Alors voilà…voilà…voilà.

L’horrorvision à débuté un matin d’Octobre et n’a plus quitté les médias depuis ce jour. Peu de temps après l’explosion, le premier sauveteur ne pu sauver ses couilles, sa nouille et sa bouille. Les autres ne tardèrent pas, sauf un, le vieux de la vieille qui carburait à l’amer. Quand il retrouva totalement ses esprits, il perdit lui aussi son scrotum et paradoxalement son esprit.

Le surlendemain, alors que la moitié de la population de Lyon fut morte, que des corps pavaient les rues et que seuls des mendiants ivres-morts vivaient encore, les poches pleines de liquidités des bourses des corps pillés, les chercheurs mirent enfin un nom sur mon Depardieu, et avec la même perspicacité sur mon remède: l’eau-de-vie de mirabelles, élue depuis meilleur alcool au monde pour la santé. Quand aux scientifiques de la Police, ils mirent un nom sur les salopards à l’origine de l’attentat: les Cathostrophes , un groupe catholique venant de l’Extrême-Droite dirigé par un gourou conspirationniste.
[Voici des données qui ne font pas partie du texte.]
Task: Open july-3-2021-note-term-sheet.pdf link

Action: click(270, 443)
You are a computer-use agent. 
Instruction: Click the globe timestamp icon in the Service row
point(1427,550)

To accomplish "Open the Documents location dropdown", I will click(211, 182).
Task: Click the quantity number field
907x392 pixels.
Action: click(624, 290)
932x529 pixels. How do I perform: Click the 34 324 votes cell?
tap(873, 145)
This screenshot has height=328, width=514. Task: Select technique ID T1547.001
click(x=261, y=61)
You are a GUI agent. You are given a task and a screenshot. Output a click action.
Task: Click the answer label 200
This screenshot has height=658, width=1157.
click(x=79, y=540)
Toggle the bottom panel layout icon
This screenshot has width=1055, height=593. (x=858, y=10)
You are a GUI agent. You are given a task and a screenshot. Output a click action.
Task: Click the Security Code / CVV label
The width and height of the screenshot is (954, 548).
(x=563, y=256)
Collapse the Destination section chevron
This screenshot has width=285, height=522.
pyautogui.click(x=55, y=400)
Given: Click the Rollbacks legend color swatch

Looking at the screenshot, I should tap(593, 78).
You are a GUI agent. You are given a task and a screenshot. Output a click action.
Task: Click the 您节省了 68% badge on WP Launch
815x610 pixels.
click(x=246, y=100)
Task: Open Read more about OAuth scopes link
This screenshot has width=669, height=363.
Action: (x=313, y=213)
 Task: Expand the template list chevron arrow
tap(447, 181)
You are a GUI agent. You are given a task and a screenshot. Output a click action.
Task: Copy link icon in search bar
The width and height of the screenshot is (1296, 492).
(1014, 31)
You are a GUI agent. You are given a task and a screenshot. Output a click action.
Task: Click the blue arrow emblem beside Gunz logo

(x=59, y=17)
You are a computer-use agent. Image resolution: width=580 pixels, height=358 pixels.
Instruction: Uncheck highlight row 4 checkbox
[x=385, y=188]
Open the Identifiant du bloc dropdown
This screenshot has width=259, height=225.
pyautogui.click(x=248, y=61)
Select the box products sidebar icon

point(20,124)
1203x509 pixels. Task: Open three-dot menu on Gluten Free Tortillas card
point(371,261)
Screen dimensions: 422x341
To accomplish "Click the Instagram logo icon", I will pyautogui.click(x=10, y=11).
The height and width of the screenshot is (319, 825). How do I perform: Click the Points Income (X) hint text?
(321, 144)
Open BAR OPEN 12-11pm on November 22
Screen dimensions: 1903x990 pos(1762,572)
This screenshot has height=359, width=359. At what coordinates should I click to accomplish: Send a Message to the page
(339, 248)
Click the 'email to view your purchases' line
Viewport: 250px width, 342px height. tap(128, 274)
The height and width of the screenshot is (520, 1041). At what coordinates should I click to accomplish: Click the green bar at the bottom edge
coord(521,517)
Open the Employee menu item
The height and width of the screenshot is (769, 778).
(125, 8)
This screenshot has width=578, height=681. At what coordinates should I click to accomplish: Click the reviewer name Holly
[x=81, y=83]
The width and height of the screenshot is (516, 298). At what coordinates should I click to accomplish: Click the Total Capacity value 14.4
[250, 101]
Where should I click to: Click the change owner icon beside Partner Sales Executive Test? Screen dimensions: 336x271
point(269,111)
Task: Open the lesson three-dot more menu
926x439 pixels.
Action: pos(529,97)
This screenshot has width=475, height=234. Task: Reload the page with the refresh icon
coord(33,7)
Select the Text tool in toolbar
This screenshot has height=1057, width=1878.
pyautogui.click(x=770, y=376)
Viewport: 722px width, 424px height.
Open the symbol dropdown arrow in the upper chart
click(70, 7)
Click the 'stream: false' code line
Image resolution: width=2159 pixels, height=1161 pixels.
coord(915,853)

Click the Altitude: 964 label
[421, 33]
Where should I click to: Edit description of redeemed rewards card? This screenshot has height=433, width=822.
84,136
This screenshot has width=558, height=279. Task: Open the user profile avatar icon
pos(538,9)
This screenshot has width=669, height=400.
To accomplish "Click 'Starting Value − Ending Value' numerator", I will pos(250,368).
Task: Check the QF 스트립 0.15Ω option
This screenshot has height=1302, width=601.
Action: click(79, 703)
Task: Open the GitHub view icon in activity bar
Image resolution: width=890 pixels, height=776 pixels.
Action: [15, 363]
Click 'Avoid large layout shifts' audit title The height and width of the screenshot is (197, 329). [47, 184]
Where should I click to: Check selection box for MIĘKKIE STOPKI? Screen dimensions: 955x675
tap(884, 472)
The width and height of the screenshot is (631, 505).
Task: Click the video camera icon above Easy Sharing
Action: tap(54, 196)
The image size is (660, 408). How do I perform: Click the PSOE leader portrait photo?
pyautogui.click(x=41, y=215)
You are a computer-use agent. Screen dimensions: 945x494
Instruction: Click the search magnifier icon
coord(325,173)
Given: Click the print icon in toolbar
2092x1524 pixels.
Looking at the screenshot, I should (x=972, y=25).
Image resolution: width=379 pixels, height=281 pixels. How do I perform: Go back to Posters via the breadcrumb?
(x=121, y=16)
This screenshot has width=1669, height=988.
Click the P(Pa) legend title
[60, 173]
Donc voilà, ne t’étonnes pas si aujourd’hui mes phrases sont complexes comme un dictionnaire inversé ou simplettes comme la vie sexuelle des bonobos, et mes mots irréfléchis et vulgaires comme ta face devant un miroir sale. Mon Verbe, ma grammaire de primaire et ma conjugaison maison sont ceux d’un alcoolique sous l’emprise de sa moitié. Je refuse obstinément le correcteur d’Open Office Writer par souci de vérité. J’écris sans censure, comme je le veux, comme je le peux, ce que je veux et, sous la menace d’une cirrhose du foie ou d’un cancer de l’œsophage, ma saoulerie sans fin ni soif. Je sais, l’accroche est nulle, mais va trouver un bon titre quand t’es imbibé de l’alcool de mirabelles depuis des mois. De mon alcool, de mes mirabelles, de mon verger, sortant de ma distillerie, et permettant à ma famille de mener une double vie arrosée, je dirais même noyée à l’eau-de-vie.

Je tiens à laisser mon empreinte à ce grand méchant souk pandémique dans lequel nous vivons des années plus tard, entre des fonctionnaires du commissariat qui vomissent sur ma paperasse, des gosses prépubères à qui les parents versent à chaque collation deux doigts d’alcool, des chirurgiens opérants sous quadruples verres et le curé qui a ses raisons de boire deux calices de liqueur par messe, à messes rapprochées. Un bordel que Dieu le Père, lui-même, n’aurait pas imaginé. Amen.